What is expected: Render every line of the listing below as a numbered list, skipping blank lines and leaving out the pictures.

Data for this exercise:
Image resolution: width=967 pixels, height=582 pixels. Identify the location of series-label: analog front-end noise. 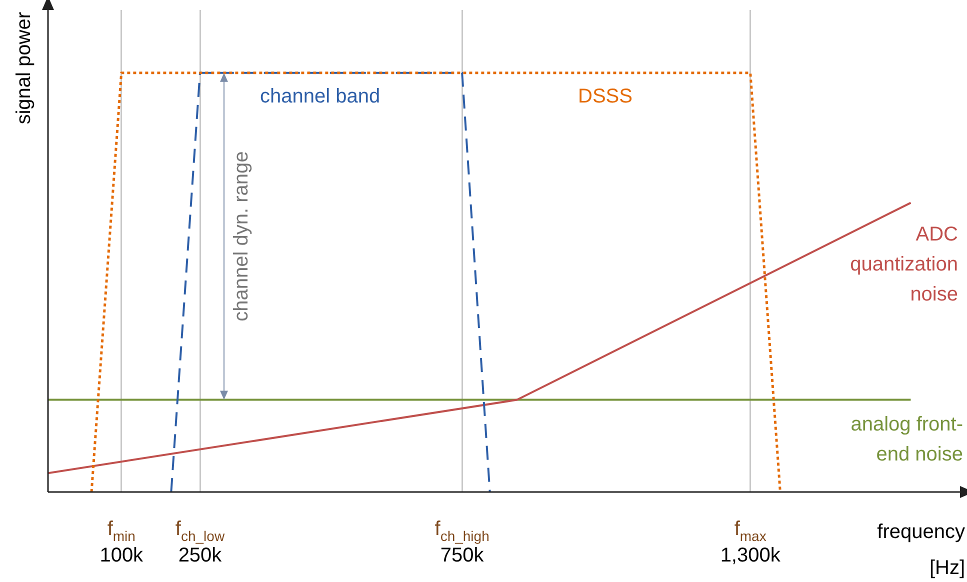
(906, 440).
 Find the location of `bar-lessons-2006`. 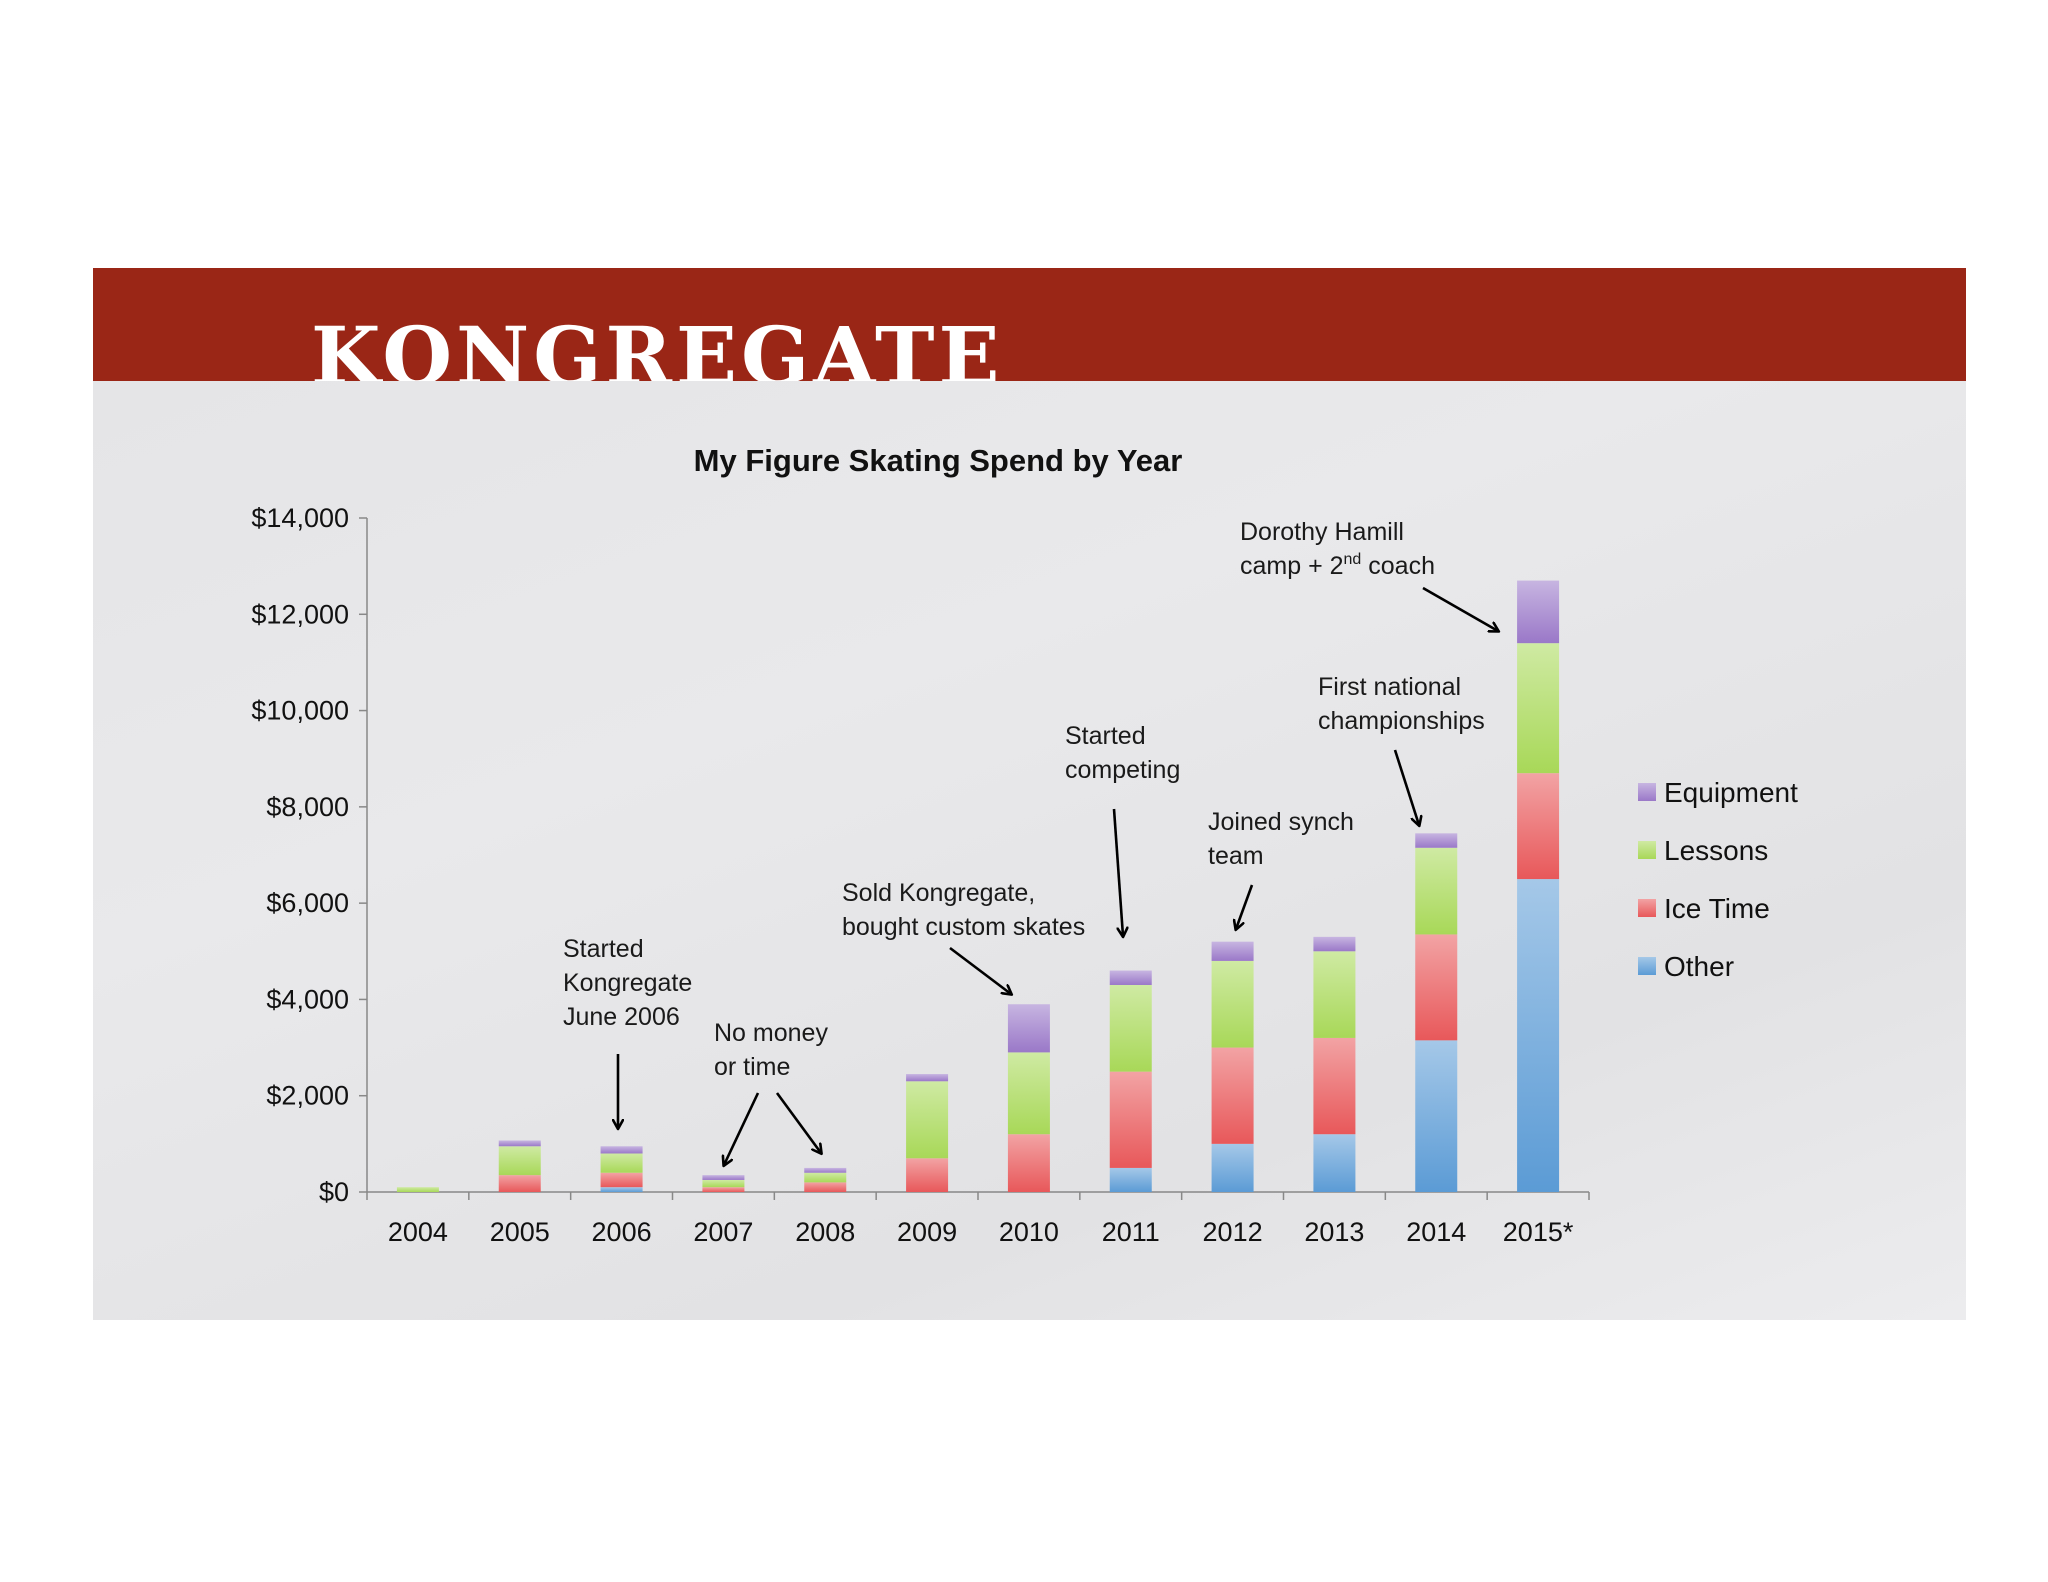

bar-lessons-2006 is located at coordinates (622, 1163).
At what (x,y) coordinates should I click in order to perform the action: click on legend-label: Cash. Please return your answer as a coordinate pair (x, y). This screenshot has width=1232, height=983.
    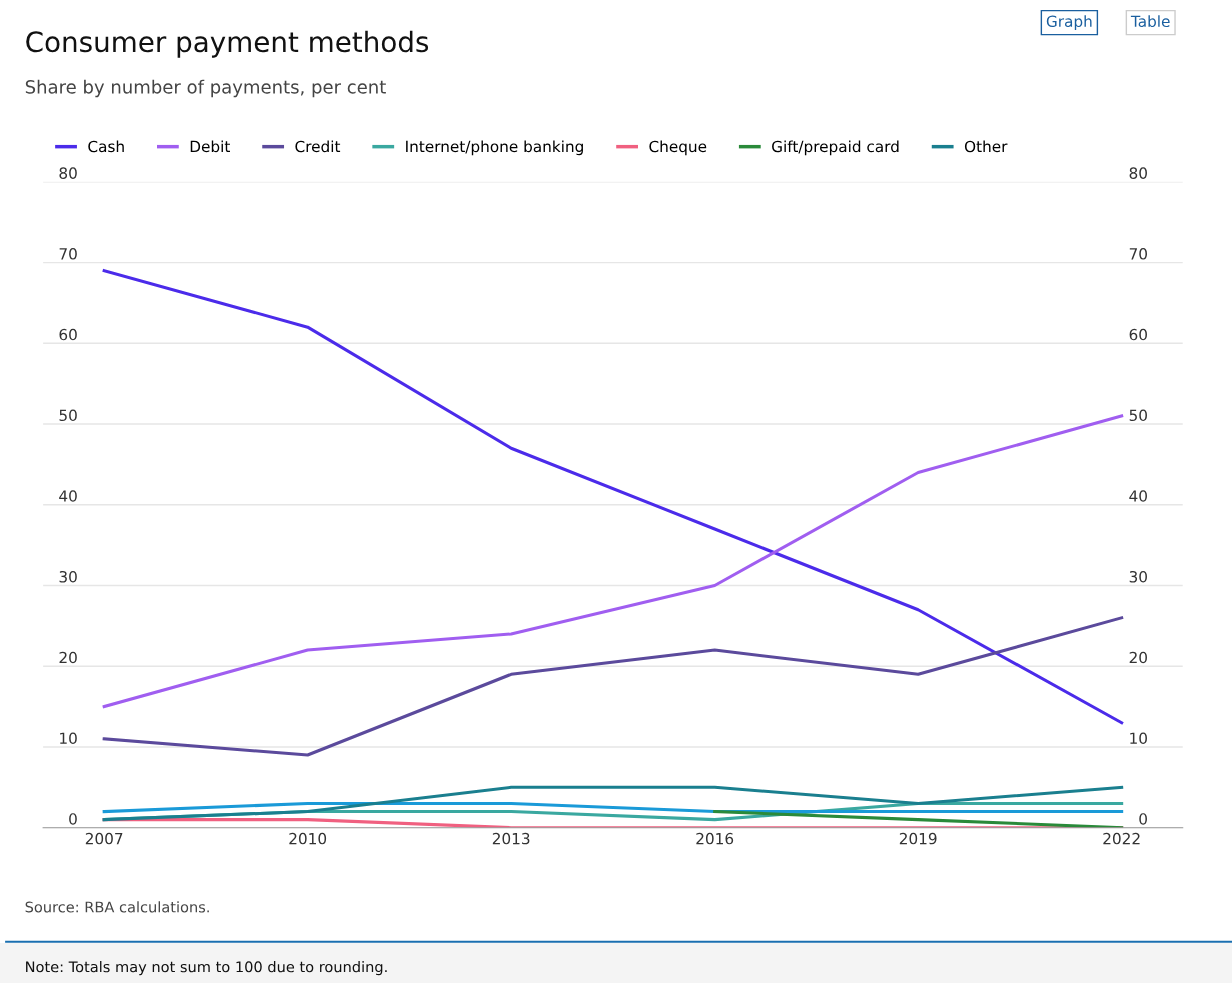
    Looking at the image, I should click on (106, 146).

Reply to the exercise:
1. Image resolution: width=967 pixels, height=582 pixels. Identify the location of series-label: analog front-end noise. 
2. (906, 440).
3.  Find the location of `bar-lessons-2006`. 
4. bar-lessons-2006 is located at coordinates (622, 1163).
5. At what (x,y) coordinates should I click in order to perform the action: click on legend-label: Cash. Please return your answer as a coordinate pair (x, y). This screenshot has width=1232, height=983.
6.     Looking at the image, I should click on (106, 146).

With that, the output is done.